El nuevo modelo diseñado por el Ministerio de Hacienda prevé una inyección de 21.000 millones de euros adicionales, disparando el total de la financiación de la que dispondrán las comunidades autónomas hasta los 224.057 millones en 2027, cuando entraría en vigor. Estas cuantías salen de una mayor cesión de los principales impuestos: el IRPF (del 50 al 55% de la recaudación) y el IVA (del 50 al 56,5%), así como de una aportación adicional del Estado que Hacienda ha cifrado en 19.000 millones de cara al año que viene.

Para el reparto de los recursos, el Gobierno ha diseñado una metodología que calcula la población ajustada.

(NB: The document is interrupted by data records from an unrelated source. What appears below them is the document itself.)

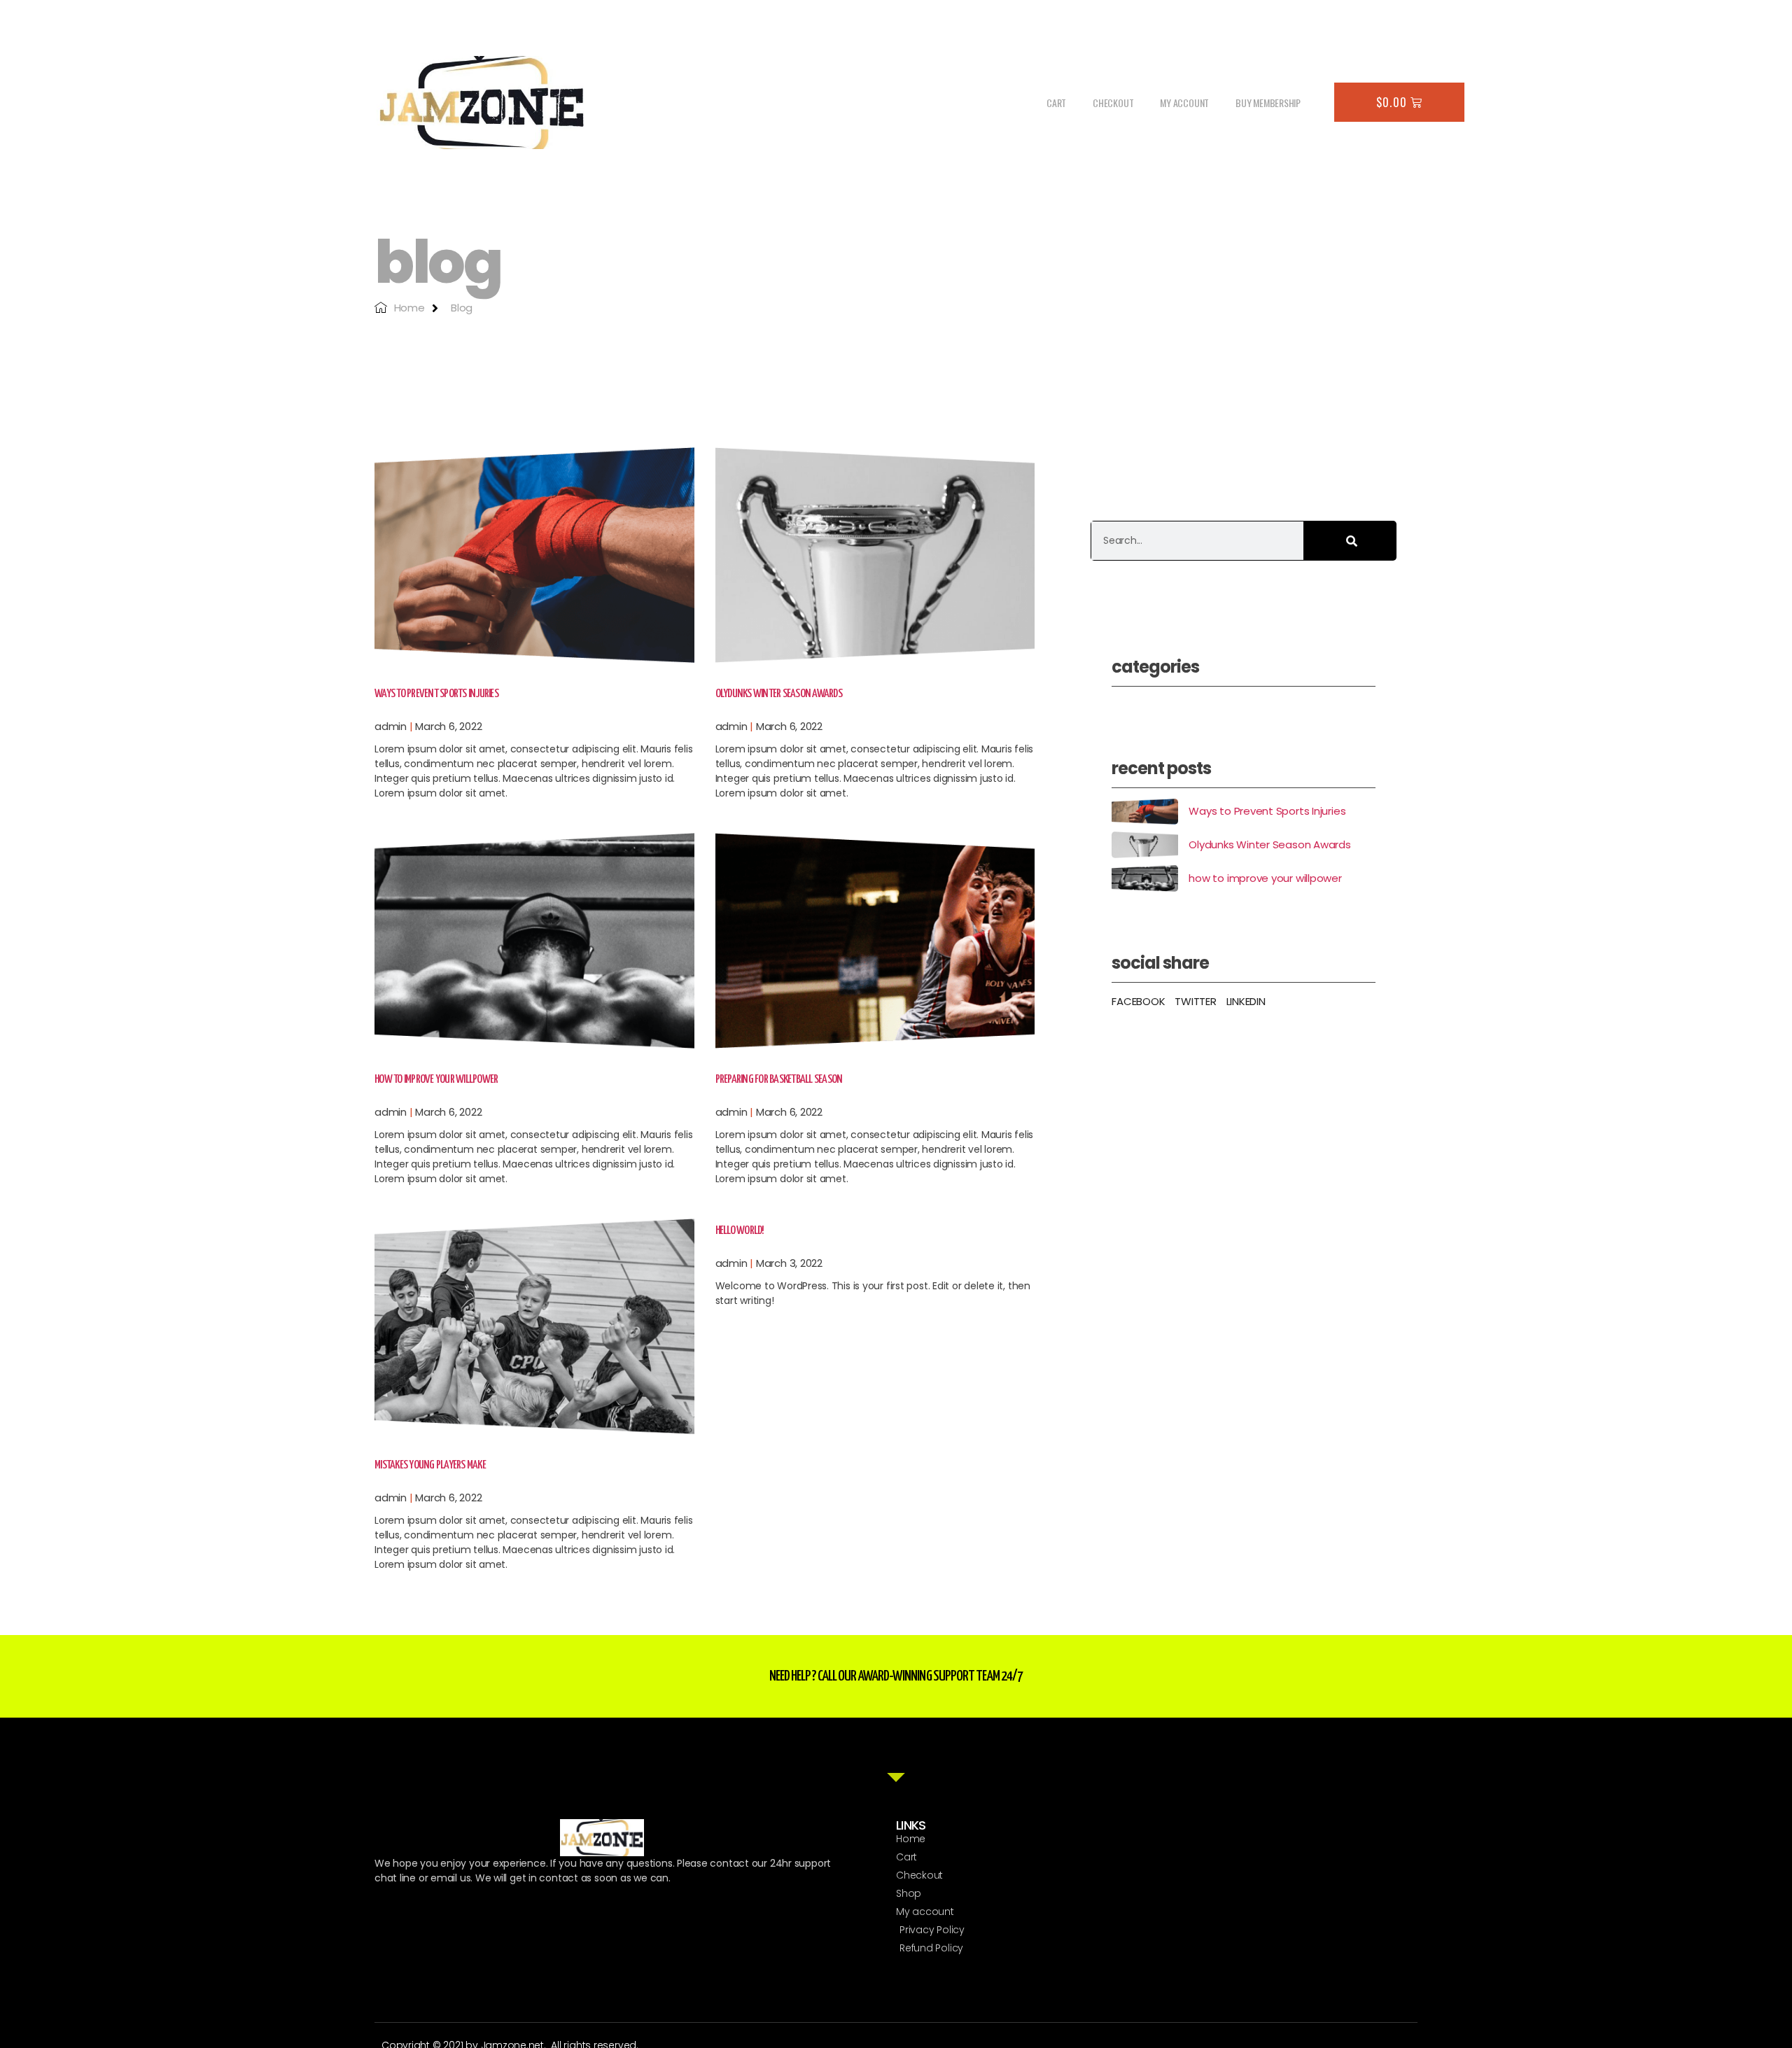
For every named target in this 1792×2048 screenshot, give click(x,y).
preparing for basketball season (779, 1080)
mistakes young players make (430, 1465)
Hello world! (739, 1231)
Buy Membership (1268, 102)
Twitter (1195, 1001)
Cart (1056, 102)
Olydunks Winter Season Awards (778, 694)
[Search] (1350, 541)
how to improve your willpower (436, 1080)
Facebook (1138, 1001)
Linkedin (1246, 1001)
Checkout (1113, 102)
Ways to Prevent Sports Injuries (436, 694)
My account (1184, 102)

Es decir, la población residente en un territorio, ponderada por una serie de variables (como el envejecimiento o los universitarios procedentes de otras comunidades, por ejemplo) que deberían acercar esta cifra a las verdaderas necesidades de una región para cubrir sus servicios públicos.

Hacienda ha proyectado también un fondo climático de 1.000 millones de euros, del que dos terceras partes irá destinado a las comunidades mediterráneas; y otro ajuste adicional por valor de 400 millones para que ninguna autonomía obtenga menos recursos de los que recibiría con el sistema en vigor actualmente. Además, abre la puerta a que los territorios que lo pidan reciban una parte de la recaudación del IVA de las pymes que se genera en su territorio. Con este sistema, según los cálculos del Ejecutivo, la diferencia entre las comunidades mejor y peor financiadas se reduciría de los 1.500 euros por habitante ajustado en la actualidad hasta el entorno de los 700 euros, menos de la mitad.

La propuesta que desgranó el viernes la vicepresidenta primera y ministra de Hacienda, María Jesús Montero, ha recibido el aval de la agencia de calificación Standard & Poor’s, que pone en valor los mayores recursos que recibirán las comunidades. Esto las acercaría al objetivo que persigue Hacienda: que los gobiernos regionales puedan financiarse en los mercados y someterse a su disciplina. Pero pone en duda que salga adelante, precisamente por lo precario de la mayoría que sustenta el Gobierno.